Discriminations syndicales

La loi interdit à tout employeur de prendre en considération l'appartenance à un syndicat ou l'exercice d'une activité syndicale pour arrêter ses décisions en ce qui concerne notamment le recrutement, la conduite et la répartition du travail, la formation professionnelle, l'avancement, la rémunération et l'octroi d'avantages sociaux, les mesures de discipline et la rupture du contrat de travail (art. L. 2141-5, al 1 du Code du travail).

Aucun salarié ne peut être sanctionné, licencié ou faire l'objet d'une mesure discriminatoire, directe ou indirecte, en raison de ses activités syndicales (art. L. 1132-1 du Code du travail).

De plus, le principe d'égalité, qui est de valeur constitutionnelle, interdit à l'employeur de refuser à un syndicat représentatif une disposition particulière, dès lors qu'il a accepté que celle-ci s'applique dans les mêmes conditions à un autre syndicat représentatif (Cass. soc. 5 mai 2004, n° 03-60175).

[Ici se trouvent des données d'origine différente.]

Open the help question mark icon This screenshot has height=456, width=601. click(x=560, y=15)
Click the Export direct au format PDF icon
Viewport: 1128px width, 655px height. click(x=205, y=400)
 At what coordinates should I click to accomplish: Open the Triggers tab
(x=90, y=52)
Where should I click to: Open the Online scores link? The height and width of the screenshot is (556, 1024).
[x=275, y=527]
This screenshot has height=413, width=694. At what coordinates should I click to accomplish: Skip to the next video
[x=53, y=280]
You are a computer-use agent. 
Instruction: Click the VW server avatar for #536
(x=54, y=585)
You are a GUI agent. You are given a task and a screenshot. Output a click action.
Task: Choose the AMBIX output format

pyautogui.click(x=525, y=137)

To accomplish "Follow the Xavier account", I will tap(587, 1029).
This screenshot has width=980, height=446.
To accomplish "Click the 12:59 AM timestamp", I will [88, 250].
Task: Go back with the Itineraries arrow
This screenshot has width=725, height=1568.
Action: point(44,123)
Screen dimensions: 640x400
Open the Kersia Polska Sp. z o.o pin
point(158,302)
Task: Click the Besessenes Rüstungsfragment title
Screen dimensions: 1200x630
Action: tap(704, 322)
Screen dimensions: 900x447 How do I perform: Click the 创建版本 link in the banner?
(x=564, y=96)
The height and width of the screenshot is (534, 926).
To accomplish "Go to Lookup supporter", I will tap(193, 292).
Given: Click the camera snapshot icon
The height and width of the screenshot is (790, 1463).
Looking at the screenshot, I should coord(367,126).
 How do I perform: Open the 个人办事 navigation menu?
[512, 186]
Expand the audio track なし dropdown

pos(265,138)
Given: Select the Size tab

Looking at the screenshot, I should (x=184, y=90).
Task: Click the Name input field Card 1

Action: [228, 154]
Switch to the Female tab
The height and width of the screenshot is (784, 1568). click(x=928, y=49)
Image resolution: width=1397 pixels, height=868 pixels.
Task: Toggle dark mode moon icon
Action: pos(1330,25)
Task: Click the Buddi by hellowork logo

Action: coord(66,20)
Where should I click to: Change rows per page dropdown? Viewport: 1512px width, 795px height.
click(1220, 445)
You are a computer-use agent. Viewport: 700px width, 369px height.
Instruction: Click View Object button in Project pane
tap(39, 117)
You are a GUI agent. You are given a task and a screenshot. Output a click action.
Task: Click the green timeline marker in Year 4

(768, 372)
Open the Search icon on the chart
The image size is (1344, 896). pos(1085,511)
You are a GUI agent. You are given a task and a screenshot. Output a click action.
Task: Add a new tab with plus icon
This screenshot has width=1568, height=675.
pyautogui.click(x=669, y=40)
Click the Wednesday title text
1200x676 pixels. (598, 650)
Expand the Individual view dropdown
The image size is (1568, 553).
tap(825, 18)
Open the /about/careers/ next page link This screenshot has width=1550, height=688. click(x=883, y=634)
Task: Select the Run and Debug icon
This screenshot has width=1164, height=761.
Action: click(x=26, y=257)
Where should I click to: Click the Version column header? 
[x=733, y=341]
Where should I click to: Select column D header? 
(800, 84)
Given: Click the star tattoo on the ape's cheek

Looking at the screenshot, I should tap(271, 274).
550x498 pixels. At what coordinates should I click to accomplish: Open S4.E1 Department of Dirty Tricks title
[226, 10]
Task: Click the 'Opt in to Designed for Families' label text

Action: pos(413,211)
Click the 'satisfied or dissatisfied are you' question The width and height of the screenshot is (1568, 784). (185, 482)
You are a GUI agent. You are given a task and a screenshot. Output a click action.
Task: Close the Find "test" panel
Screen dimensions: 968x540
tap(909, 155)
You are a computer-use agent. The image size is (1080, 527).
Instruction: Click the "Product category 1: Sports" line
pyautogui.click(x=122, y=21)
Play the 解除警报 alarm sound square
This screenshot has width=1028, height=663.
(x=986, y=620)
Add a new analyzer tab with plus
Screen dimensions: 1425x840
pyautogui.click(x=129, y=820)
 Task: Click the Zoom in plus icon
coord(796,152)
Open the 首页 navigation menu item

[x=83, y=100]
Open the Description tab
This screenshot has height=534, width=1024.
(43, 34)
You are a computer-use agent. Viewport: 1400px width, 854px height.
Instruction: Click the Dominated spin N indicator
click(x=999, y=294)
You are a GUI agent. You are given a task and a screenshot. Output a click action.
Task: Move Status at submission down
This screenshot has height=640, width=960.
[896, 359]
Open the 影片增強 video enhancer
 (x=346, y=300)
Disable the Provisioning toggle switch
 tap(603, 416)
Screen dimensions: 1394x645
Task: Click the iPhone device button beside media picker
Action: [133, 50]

Preuve de la discrimination

Lorsqu'il intente un procès à son employeur, le salarié victime d'une discrimination syndicale doit montrer au juge en quoi le trai- tement qu'il subit est différent des autres. Autrement dit, il présente des éléments de fait laissant supposer l'existence d'une discrimination directe ou indirecte. À charge ensuite pour l'employeur de prouver que la différence de traitement constatée est justifiée par des éléments objectifs (art. L. 1134-1 du Code du travail). À défaut d'apporter cette preuve, la discrimination est établie.

Sanction

Toute disposition ou tout acte discriminatoire est nul de plein droit: il est privé de tout effet, comme s'il n'avait jamais existé. Tout licenciement discriminatoire doit donc donner lieu à la réintégration du salarié dans son emploi, s'il le souhaite. Si le salarié a subi un blocage de carrière, il doit exiger une remise à niveau de sa qualification (Cass. soc. 30 janv. 2002, n° 00-45266). En outre, les salaires et autres avantages perdus doivent être payés.

Les infractions à l'article L. 2141-5 du Code du travail sont pénalement sanctionnées par l'article L. 2146-2 du même Code. Les actes constitutifs d'une discrimination syndicale font par ailleurs l'objet d'une incrimination pénale sur le fondement des articles L. 225-1 et L. 225-2 du Code pénal.